The streams cut off the moment his thrower hit the ground. Lucky, he thought. They'd never thought to build safety into the throwers, even after all those years. It'd just been one of those things on their list but had never seemed important enough.
Many things seemed that way. A slushie; the sharp thrill of cold on a sweltering afternoon. You just never realised, until the day you walked in to see a friend's body on the floor.
Another proton stream intercepted the angry, weakened Class Seven and, somehow, managed to contain it. Straining at the sides.
"Ray!" A familiar voice. He never thought he'd hear it again. A distant figure; he couldn't seem to focus on him. Maybe he'd hit himself harder than he'd known. Hard to focus through the constant pain.

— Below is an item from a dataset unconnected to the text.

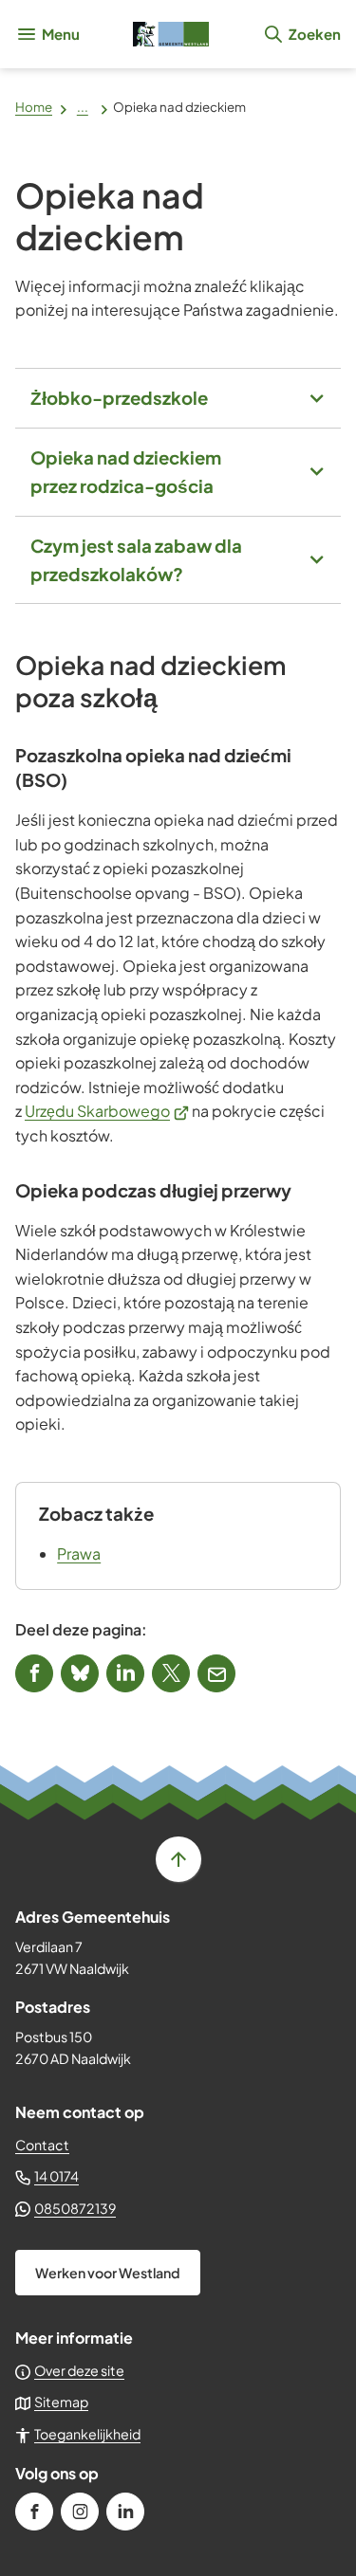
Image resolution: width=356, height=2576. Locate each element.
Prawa (79, 1553)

Flooring slippery beneath him.
"I need your help, Ray."
He managed, fumbling, to get the trap out. At least they'd gone wireless at long last; the trap slid home under the Class Seven with the benefit of long practice, and Ray triggered it remotely. He didn't even think to look away; watched the struggling figure disintegrate and slip into the trap before the cone of light snapped off and the trap doors snapped shut.
In the light, the face that looked at him was indistinct, fogged by pain. And yet—as he flopped back down onto the ground and hoped nothing else was going to find him this evening, Ray whispered, "Egon?"
There was no response. A moment later, he blinked, and realised there was nothing there.
He fumbled for the PKE meter, and scanned through its history. It showed no sign other than the readings of the Class Seven. Or, something in his mind whispered, perhaps the Class Seven's readings drowned him out.
He didn't know what the answer was. Yet as the others found him ("Ray? Ray, you alright man?" "Ray, we're gonna need to get you out of here or the very nice Pecker will start having a shit-fit if we bleed on the floor of the very nice museum…") Ray was smiling, for the first time, however painful it felt to breathe.